Why Radial Sclerosing Lesions Require Surgical Excision
Radial sclerosing lesions (RSLs) require surgical excision primarily when they are associated with epithelial atypia due to a significant risk of upgrade to malignancy (16-29%) at excision.
Understanding Radial Sclerosing Lesions
Radial sclerosing lesions, also called radial scars or complex sclerosing lesions (CSLs), are benign breast lesions that can mimic carcinoma on imaging. They have the following characteristics:
- Stellate architecture with a central fibroelastotic nidus
- Entrapped-appearing ducts and proliferative changes at the periphery
- Appearance on imaging that can resemble invasive carcinoma
- Incidence of <0.1% to 1% at core needle biopsy 1
Decision Algorithm for Management of RSLs
Step 1: Evaluate Core Needle Biopsy Results
- If RSL with atypia: Surgical excision is mandatory
- If RSL without atypia: Consider factors below
Step 2: For RSLs Without Atypia, Consider:
Size of lesion:
- ≤1 cm: Lower risk of upgrade (<3%)
1 cm: Higher risk of upgrade
Radiologic-pathologic concordance:
- Concordant: Lower risk
- Discordant: Surgical excision recommended
Biopsy method:
- Vacuum-assisted large-core biopsy: More reliable sampling
- Standard core needle biopsy: Less reliable sampling
Evidence Supporting Surgical Excision
According to NCCN guidelines, surgical excision is recommended for radial scars/complex sclerosing lesions diagnosed on core needle biopsy, particularly when:
- The lesion is associated with atypia (atypical ductal hyperplasia, lobular neoplasia) 2
- The biopsy result is indeterminate or benign but image-discordant 2
- The lesion is of concern to the pathologist 2
The NCCN guidelines specifically state: "Other histologies that may require additional tissue samples include mucin-producing lesions, potential phyllodes tumor, papillary lesions, radial scars, or other histologies of concern to the pathologist" 2.
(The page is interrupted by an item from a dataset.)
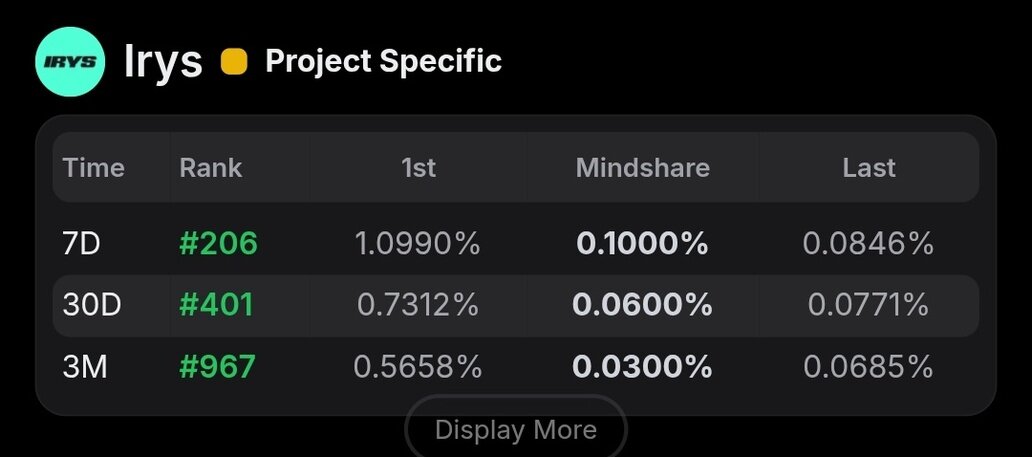Sort by the Last column header
This screenshot has height=457, width=1032.
pos(868,168)
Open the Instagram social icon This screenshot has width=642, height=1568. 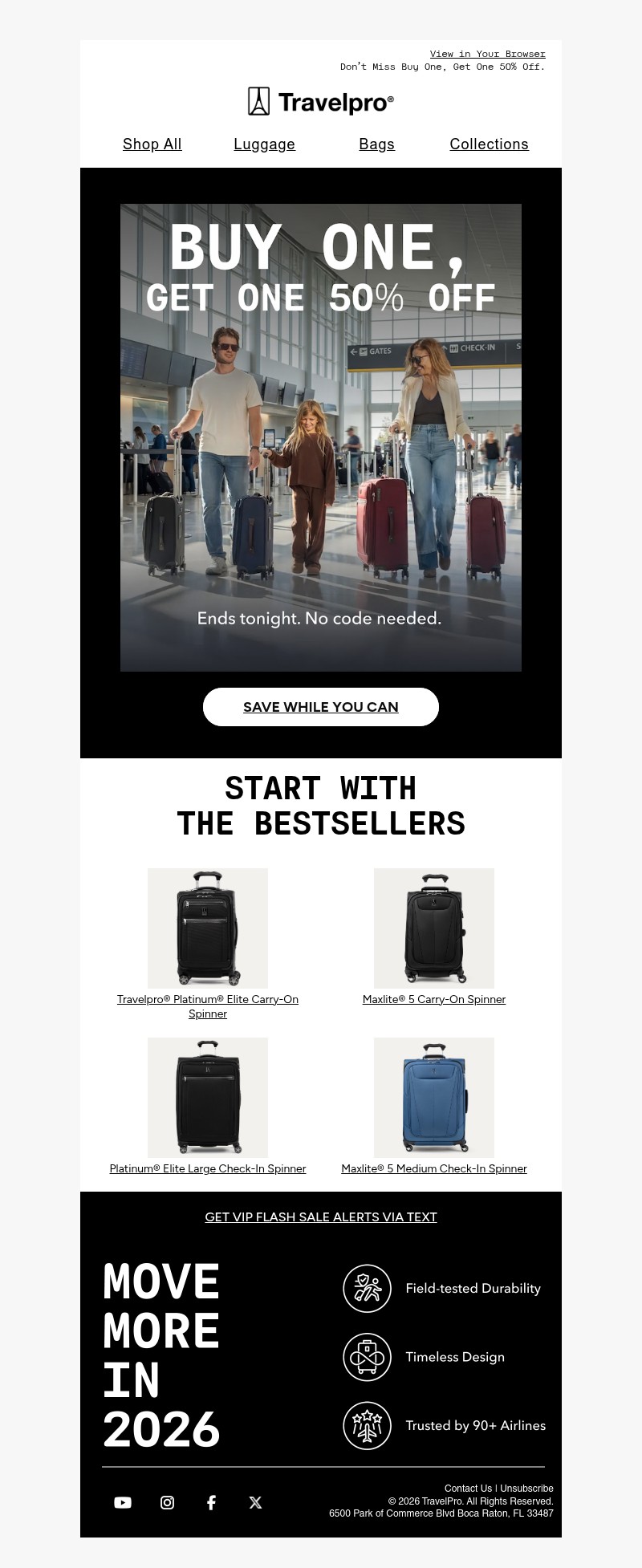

Risk of Malignancy Upgrade
The primary concern with RSLs is the risk of upgrade to malignancy at surgical excision:
- RSLs with associated atypia: 16-29% upgrade rate to malignancy 1
- RSLs with atypical ductal hyperplasia (ADH): 35% upgrade rate 3
- RSLs with lobular neoplasia: 11.76% upgrade rate 3
- RSLs without atypia: <3% upgrade rate, particularly when ≤1 cm 1, 4
Recent Evidence Supporting Selective Excision
Recent studies suggest that not all RSLs require excision:
- A 2024 study found that RSLs without atypia had only a 1% upgrade rate, with these upgrades being incidental findings not directly associated with the RSL 4
- A 2019 study demonstrated that vacuum-assisted large-core biopsy revealing an RSL without atypia had no upgrades to malignancy when radiological and histological findings were concordant 5
Practical Management Recommendations
RSLs with atypia: Always perform surgical excision due to high upgrade rates (16-29%)
RSLs without atypia:
- Consider observation with imaging follow-up if:
- Lesion is ≤1 cm
- Adequate sampling was performed (vacuum-assisted biopsy)
- Radiologic-pathologic findings are concordant
- Recommend surgical excision if:
- Lesion is >1 cm
- Associated with architectural distortion on imaging
- Residual calcifications/architectural distortion on post-biopsy mammogram
- Inadequate sampling or radiologic-pathologic discordance
- Consider observation with imaging follow-up if:
Follow-up Protocol if Excision is Deferred
If surgical excision is not performed:
- Physical examination with or without ultrasound/mammogram every 6-12 months for 1-2 years
- Return to routine screening if the lesion remains stable
- Proceed to surgical excision if the lesion increases in size or suspicion
By carefully evaluating the presence of atypia, size, and radiologic-pathologic concordance, clinicians can determine which radial sclerosing lesions require surgical excision to prevent missing potential malignancies while avoiding unnecessary surgery in low-risk cases.